Anyway, I thought I'd pass along the real cost of operating my state's commuter railroad, Railrunner Express. My source is an Op-Ed piece submitted by Larry Abraham and published by the Albuquerque Journal. Mr. Abraham is the Vice-Chairman of the Rio Metro Regional Transit District board, and also happens to be the mayor of Los Ranchos de Albuquerque. Mr. Abraham is concerned that NM taxpayers will be paying for the train for a long, long time and there will be new and still-hidden costs to keeping it in operation.
The most disturbing part of all this is that the capitalization of Railrunner appears to have been done in the darkness of political subterfuge. It is easy for any of my readers to say that it is impossible that the public didn't know what was going on. All I can tell you is that the details were kept so complicated and changed so often that eventually everybody just accepted Gov. Bill Richardson's mantra. "Don't worry. Be happy. We're getting a train!"
So to the details - and I am paraphrasing Mr. Abraham. The state spent a half billion on RailRunner. NM issued highway revenue bonds to pay for it. This mean that with principal and interest the state will have to pay $850 million over the next 16 years or $18 million a year with two balloon payments (in 2025 and 2027) of $230 million each. On the revenue side, the train will take in about $60 million, and it is unclear whether that is all farebox or some creative accounting is adding federal grant money, etc.
More recently than the date of publication of Mr. Abraham's editorial, we have learned that the track needs $25 million in maintenance that is not budgeted, and there is an undetermined cost over the next decade to meet federal requirments for Positive Train Control.
If you want to make ugly comparisons, this money could have purchased every current rider a new car for every year until the bonds are paid off, or could have paid for a leased car and hired a chauffer for the trip. That's efficiency in the use of tax dollers!
I don't think shutting down the train is an option. We pay for it anyway, whether it is running or not. What I do think needs to be done is for it to be stopped in the short term until we can develop a business plan where fares come far closer to covering fixed costs.

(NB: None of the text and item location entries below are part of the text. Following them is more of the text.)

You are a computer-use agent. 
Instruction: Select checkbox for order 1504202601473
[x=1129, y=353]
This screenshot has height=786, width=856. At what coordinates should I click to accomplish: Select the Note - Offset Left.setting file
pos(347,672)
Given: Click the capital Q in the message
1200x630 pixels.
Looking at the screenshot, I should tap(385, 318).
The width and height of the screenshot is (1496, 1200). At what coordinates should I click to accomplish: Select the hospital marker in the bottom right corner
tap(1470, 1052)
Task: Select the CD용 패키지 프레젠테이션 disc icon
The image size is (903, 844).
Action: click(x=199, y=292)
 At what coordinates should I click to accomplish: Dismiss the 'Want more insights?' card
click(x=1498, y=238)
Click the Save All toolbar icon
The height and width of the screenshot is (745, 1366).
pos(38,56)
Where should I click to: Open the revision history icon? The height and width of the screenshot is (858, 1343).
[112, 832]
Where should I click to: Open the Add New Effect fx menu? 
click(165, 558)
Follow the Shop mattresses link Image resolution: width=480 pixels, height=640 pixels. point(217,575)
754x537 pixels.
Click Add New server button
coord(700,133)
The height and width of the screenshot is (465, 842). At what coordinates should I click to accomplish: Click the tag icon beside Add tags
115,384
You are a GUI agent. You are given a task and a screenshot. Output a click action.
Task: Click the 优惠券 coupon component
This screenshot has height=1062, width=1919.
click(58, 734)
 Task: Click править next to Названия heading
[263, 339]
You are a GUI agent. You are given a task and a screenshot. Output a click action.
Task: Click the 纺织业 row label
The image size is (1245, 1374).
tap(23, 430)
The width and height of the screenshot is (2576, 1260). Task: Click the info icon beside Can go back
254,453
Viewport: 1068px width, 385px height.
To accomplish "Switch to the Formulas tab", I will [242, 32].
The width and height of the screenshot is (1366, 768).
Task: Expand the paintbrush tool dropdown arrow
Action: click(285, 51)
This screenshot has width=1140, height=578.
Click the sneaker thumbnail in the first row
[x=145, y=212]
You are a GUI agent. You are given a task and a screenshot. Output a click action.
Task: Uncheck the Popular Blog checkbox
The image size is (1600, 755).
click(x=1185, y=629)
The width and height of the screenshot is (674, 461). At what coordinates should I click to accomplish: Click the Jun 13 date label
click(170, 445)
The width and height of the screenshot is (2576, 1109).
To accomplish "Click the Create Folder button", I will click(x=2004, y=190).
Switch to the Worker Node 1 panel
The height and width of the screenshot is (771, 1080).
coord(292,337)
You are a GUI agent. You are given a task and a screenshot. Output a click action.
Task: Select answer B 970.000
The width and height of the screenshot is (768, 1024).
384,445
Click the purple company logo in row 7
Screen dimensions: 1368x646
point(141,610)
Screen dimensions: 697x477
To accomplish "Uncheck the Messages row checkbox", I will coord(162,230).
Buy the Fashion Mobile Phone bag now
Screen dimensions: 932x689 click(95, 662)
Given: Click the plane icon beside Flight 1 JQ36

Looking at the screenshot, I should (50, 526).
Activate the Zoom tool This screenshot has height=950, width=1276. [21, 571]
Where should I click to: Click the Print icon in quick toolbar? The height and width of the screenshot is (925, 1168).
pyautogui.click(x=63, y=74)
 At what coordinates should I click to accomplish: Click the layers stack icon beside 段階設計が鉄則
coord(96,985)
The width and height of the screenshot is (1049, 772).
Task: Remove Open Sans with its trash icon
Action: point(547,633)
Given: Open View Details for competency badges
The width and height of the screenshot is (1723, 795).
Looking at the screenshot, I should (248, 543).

It's not so unreasonable, for example, to note that a round trip to Santa Fe from Albuquerque in you car is going to use about half a tank of gas. That's going to be near $30 at today's gas prices. So why not bring fares closer to this? Will we lose riders? Maybe some. But as long as the attraction is "not driving" and the cost is somewhat less, the riders will be there. We can lower the fares when the volume of riders goes up.
Some wags have said we should do it the other way around. Lower fares almost to nothing and watch the volume soar. Then adjust the fares upward when people get used to using the train. I don't think we can afford to spend the extra money in this economy when we are already spending more than enough for this little train.
I love trains. I love passenger trains. But bad examples of bad planning using somebody else's money aren't going to make people any more train-friendly than they already are.